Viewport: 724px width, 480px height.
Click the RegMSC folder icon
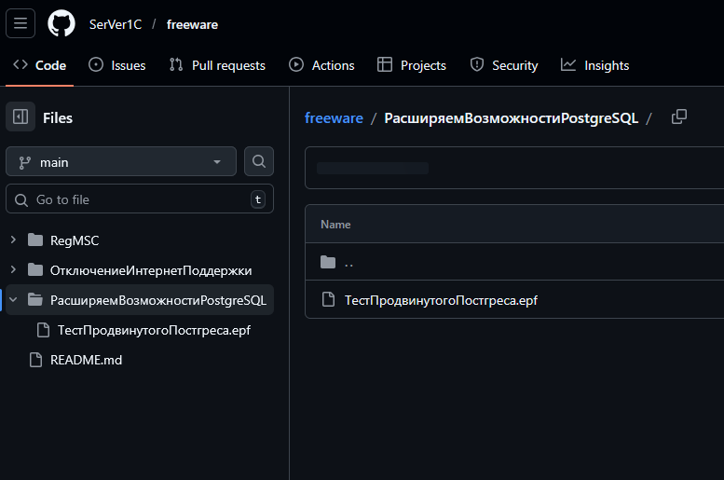coord(35,240)
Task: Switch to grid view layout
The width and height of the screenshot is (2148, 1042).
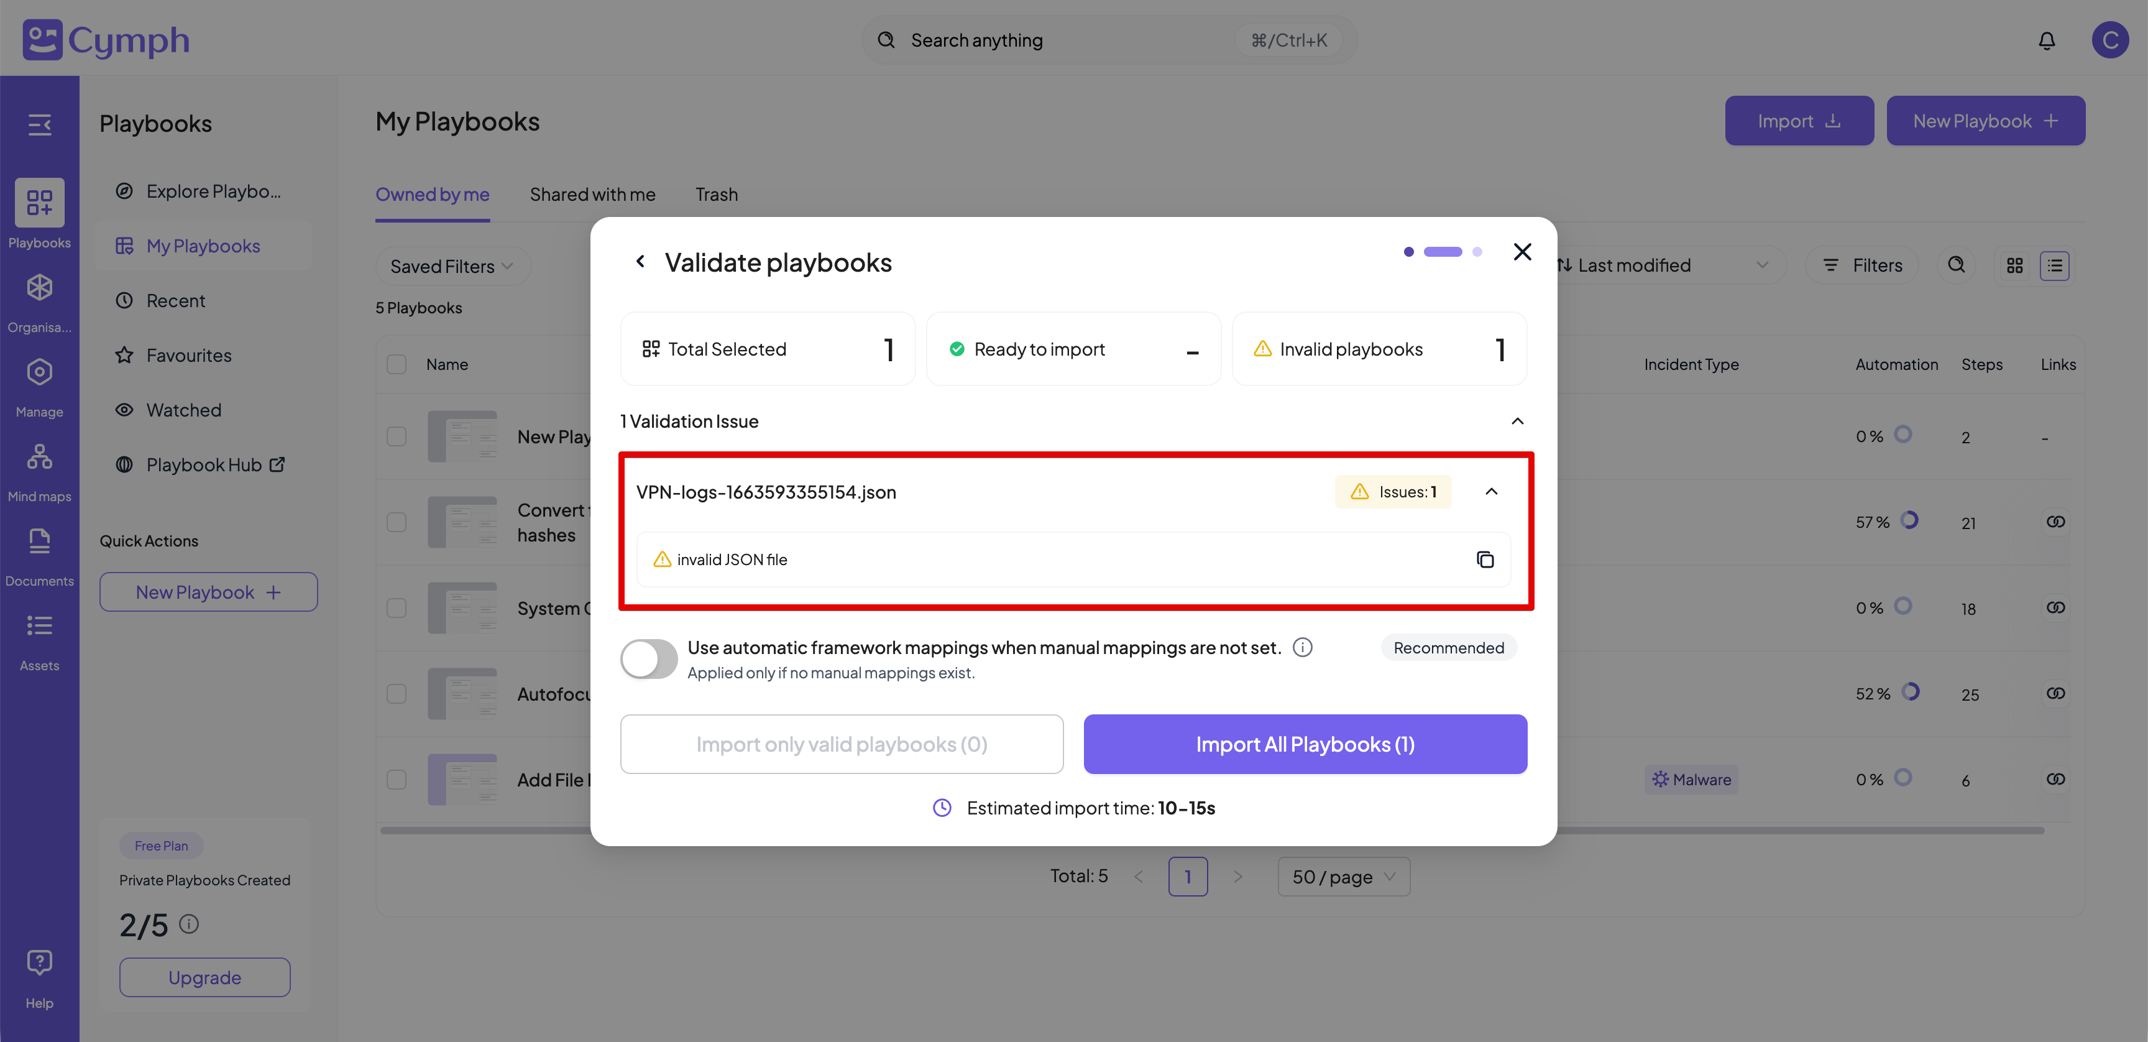Action: tap(2015, 265)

^^^^^^^^

> [Aim of the task]:
Restate the data exactly, though only from the line that contains "Click the RegMSC folder icon" through its last line, both ends included and with the pictures left out.

> [Result of this task]:
Click the RegMSC folder icon
coord(35,240)
Task: Switch to grid view layout
The width and height of the screenshot is (2148, 1042).
Action: tap(2015, 265)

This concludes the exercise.